President Kufuor said it was in that light that the government approached the fight against corruption by projecting the values of transparency, accountability, discipline and performance, providing the appropriate legislative framework to empower Ghanaians to perform their duties without fear of victimization and developing the institutional and human resource capacity for the implementation of sound financial management in the public sector.
“We are aware that fraud and corruption thrive when people are under pressure from their personal ambitions, family, social and religious association; have opportunity through weak management and operational controls and are able to rationalise their actions either by the pervasiveness of the menace or the perceived weakness of the investigative and prosecution procedures to bring them to book,” he said.
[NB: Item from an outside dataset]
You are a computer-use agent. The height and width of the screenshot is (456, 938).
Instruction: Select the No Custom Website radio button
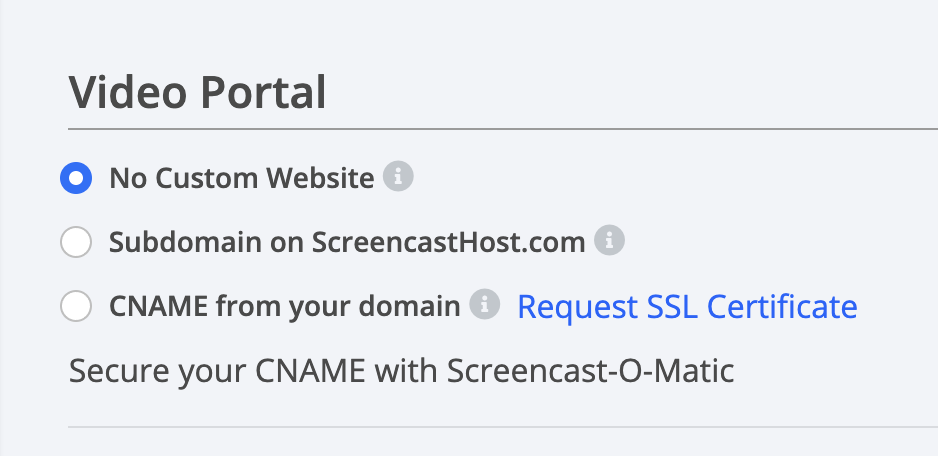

“In order to deal with the three premises of fraud and corruption, we have adopted economic and social measures to reduce the social pressure on susceptible people. Government programmes like the capitation grant, the school feeding programme, the National Health Insurance Scheme (NHIS), improvement in the general economy, coupled with the national orientation programme, go a long way to eliminate any justification of fraud and corruption attributable to pressure,” he noted.
“We have also adopted a system-based approach to minimizing opportunities for fraud and corruption; Systems and institutions are being strengthened to minimise the risk of fraud and corruption in the public sector. Auditors are particu1arly important in ensuring that all risk exposures that could be exploited by fraudulent and corrupt officials are identified and addressed timely,” President Kufuor added.
He said the third reason for corruption to thrive, that is, rationalization, could be addressed if the nation launched a national crusade against all manifestations of the canker and citizens became anti-fraud and corruption ambassadors wherever they went.
The Chief Justice, Mrs Justice Georgina Wood, in a speech read on her behalf by Mrs Justice Vida Akoto-Bamfo, an Appeal Court judge, said corporate fraud needed to be mitigated and urged auditors to continue to alert the chain of command to possible fraud, ask tough questions and be independent and impartial.
She said if auditors did their jobs well, they would increase investor confidence in the marketplace and the economy would flourish.
The acting Commissioner of the Commission on Human Rights and Administrative Justice (CHRAJ), Ms Anna Bossman, called for the establishment of ethics and compliance desks at the various ministries, departments and agencies (MDAs) to check corruption.
She noted that officials were getting away with petty thievery and, therefore, there was the need for a robust system to deal with the canker.
The Inspector-General of Police, Mr Patrick Acheampong, said internal auditing was a very useful tool for the police and’ stressed the importance of training in that aspect to enable internal auditors to deliver.
The Chief of Staff and Minister of Presidential Affairs, Mr Kwadwo Mpiani, in a speech read on his behalf, said fraud, abuse and waste were the key enemies of national development, adding that no effort should be spared to mitigate them.
The Director-General of the IAA, Mr Patrick Nomo, urged all stakeholders to play active roles in addressing the problems of corporate fraud.